Azerbaijan, as Edmonds revealed, was also a specific target of the original incarnation of Gladio during the period 1994-1996. At this time Azerbaijan was still diplomatically quite close to Russia, a significant problem for a NATO eager to get a toehold in the Caucasus. In 1995 Azerbaijan's President, Helmar Aliyev (father of the country's current president), was targeted in an assassination attempt by a group including Abdullah Catli, a key Gladio operative and someone whose unlikely career (including imprisonments and helicopter breakouts) would make even the most imaginative screenwriter jealous. After this point, Azerbaijan began to move into the NATO fold and is now a candidate for entry into the alliance itself. As Edmonds explained:
“So again, if people were to go and look at the records on this assassination attempt on Aliyev, they would see Abdullah Çatlı’s name. They would see that Aliyev came out and said, 'The people responsible for this were NATO/US via Turkey.' And the Turkish President calling and saying, 'No, these were the thugs, the mafia people, you know? They have nothing to do with us.' All these denials. Whatever happened is, Aliyev very quickly switched position after this assassination attempt, OK?
“You fast-forward, look at Azerbaijan. Since 1996, Azerbaijan’s been the closest ally of the United States and NATO. In fact, they are becoming a NATO member. For the last eight years, NATO has been there with a base training them. They’ve been passing the tests. They went from purchasing something like $25 million dollars weapons… worth of weapons from the United States, today to something like four… three and a half… $4 billion dollars of US weapons. So, success. Gladio was successful.”
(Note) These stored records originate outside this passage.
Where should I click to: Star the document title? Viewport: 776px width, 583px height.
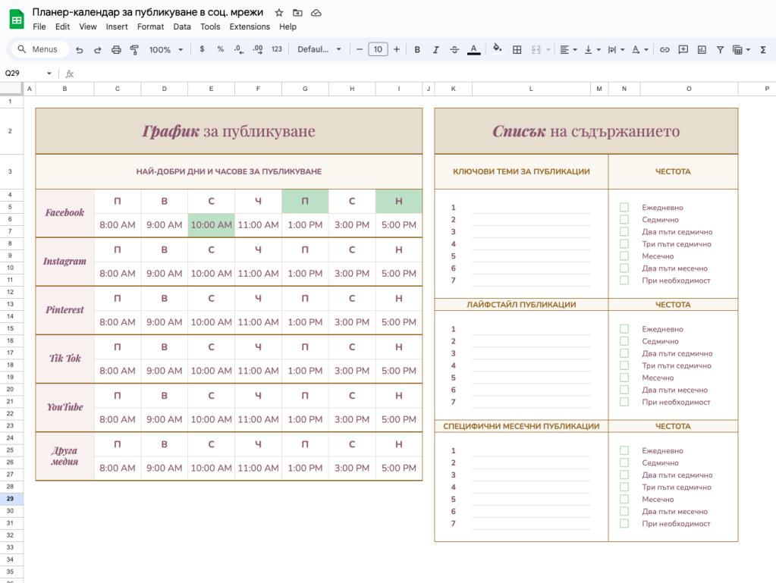click(x=279, y=13)
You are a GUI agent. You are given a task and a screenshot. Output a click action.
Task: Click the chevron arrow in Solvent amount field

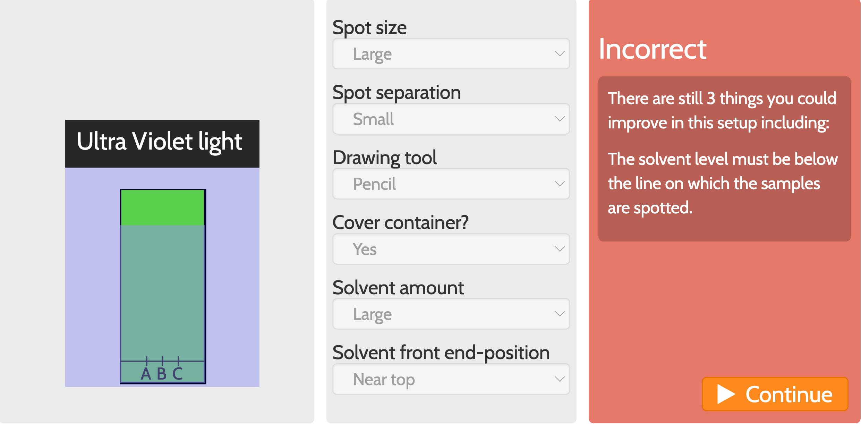tap(560, 314)
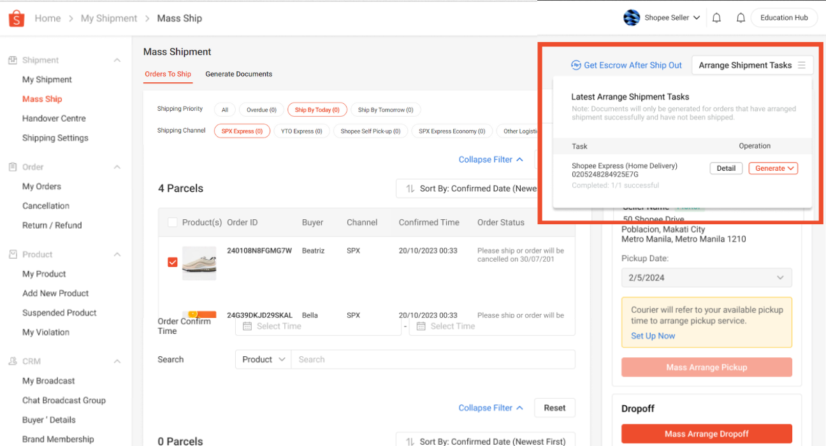Select all parcels using the header checkbox
Screen dimensions: 826x446
point(171,222)
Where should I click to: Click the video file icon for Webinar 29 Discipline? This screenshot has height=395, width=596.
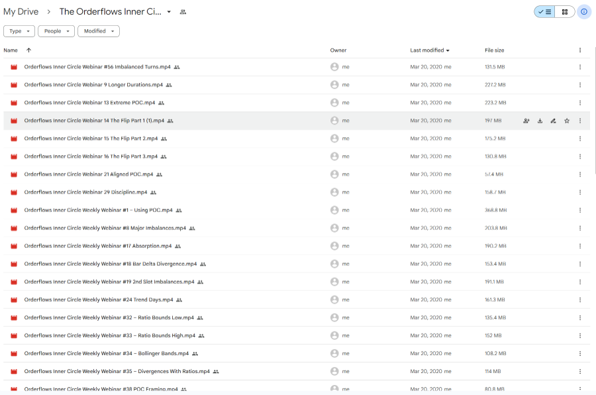[x=13, y=192]
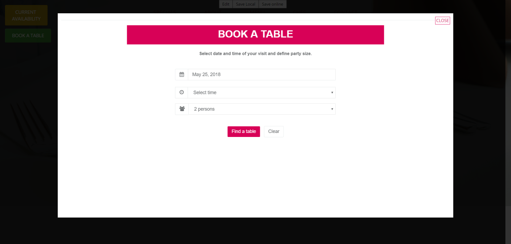The image size is (511, 244).
Task: Click the green Book a Table sidebar button
Action: tap(28, 36)
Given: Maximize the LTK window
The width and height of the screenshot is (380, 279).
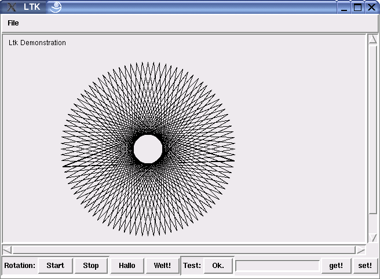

The Russians were not witless spectators of these events, of course, and those within their ranks who are part of the “new cold war” conflict (a real, but manipulated, conflict) are not eager to see the same thing happen to Armenia, or South Ossetia, or other of the important buffer states in the Caucasus region.
The stakes at the moment are high, and the possibility for a rapid acceleration of tension in the region, however slight, is there. The co-chairs of the OSCE Minsk Group have wrung their hands and expressed their disappointment, but as they have been unsuccessfully negotiating a “peace” between the two sides in the Nagarno-Karabakh conflict for two decades now, perhaps an event like this will finally see them pushed to the side as the ineffective talking shop they evidently are. The consequences could be the derailment of peace talks and even a breaking of the truce. Everything hinges on how Armenia reacts to this latest incident, and whether Azerbaijan will back down.
...Not that you'll hear this on CNN. There's Kardashian news to cover. Still, although these names, places and events may seem obscure to the average Western reader today, within the decade they will start to become as familiar as the Middle East has to those who only learn geography through warfare.